When you test an API Gateway with a custom authorizer attached but the auth lambda function never triggered, it is likely due to unsuccessful validation in token header name/ token pattern validation.

I am able to reproduce your issue.

The authorizer can only be triggered IF I change the header name from "Authorization" to "AuthorizationToken" in POSTMAN.

check the token header name I made the authorizer works

I think it is likely a new bug in AWS portal as I noticed they have changed the UI to configure API Gateway Authorizers not long ago.

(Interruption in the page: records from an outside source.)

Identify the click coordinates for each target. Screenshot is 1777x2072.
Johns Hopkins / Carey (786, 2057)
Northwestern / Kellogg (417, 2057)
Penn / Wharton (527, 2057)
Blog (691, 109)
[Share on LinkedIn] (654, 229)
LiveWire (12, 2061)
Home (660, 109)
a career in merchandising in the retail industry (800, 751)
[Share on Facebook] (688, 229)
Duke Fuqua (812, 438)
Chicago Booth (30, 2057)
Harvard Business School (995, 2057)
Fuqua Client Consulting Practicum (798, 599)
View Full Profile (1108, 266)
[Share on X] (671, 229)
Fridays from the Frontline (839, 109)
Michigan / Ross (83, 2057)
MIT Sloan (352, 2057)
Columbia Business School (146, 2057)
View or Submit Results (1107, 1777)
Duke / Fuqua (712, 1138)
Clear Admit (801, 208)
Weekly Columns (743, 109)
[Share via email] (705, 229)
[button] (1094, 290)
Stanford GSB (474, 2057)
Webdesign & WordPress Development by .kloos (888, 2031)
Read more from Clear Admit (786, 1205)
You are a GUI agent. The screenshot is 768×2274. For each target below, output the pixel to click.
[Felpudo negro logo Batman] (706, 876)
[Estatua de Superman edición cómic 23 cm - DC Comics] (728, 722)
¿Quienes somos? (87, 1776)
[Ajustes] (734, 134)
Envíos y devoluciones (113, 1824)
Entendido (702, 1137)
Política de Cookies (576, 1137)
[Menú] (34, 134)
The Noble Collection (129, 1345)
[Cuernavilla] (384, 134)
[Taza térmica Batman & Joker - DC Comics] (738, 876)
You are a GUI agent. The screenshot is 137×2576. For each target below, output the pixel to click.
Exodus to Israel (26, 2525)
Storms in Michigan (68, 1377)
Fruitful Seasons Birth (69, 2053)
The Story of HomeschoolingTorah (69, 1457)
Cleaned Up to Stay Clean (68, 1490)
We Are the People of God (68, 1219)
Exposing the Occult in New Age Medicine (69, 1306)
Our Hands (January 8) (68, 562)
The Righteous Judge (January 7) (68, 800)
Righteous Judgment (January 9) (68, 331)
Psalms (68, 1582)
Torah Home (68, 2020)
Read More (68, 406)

It is very strange a HTTP request has to send bearer token in a header with name "AuthorizationToken". If your AWS plan allows you to access their technical support, you should alert them about this issue.

2
votes

I would like to describe how I resolved this issue.

First thing, the custom authorizer always need bearer token in authorizationToken field but from while invoking API Gateway from Postman or any other client you can send the 'Bearer Token' in authorization header, as this is an industry standard, AWS has supported it.

The trick here is in 'Token Source' while configuring the 'custom authorizer'. I have attached an image here where you can configure that 'Token Source' this field describes that the input to custom authorizer is from 'Authorization Header'. enter image description here This way, you can still send the token in 'Authorzation' header from postman, and API Gateway would copy it from 'Authorization' header and copy it to 'authorizationToken' input field while invoking custom authorizer lambda.

enter image description here Hope it's clear. Let me know if you need more details.

0
votes

In my case, the same error (lambda not triggered, authorizer failing) was due to the fact that I didn't deployed the API yet. I may be wrong, but it seems that for testing an Authorizer, your API has to be deployed at least once.

So, I deployed the API, and the authorizer test began to work.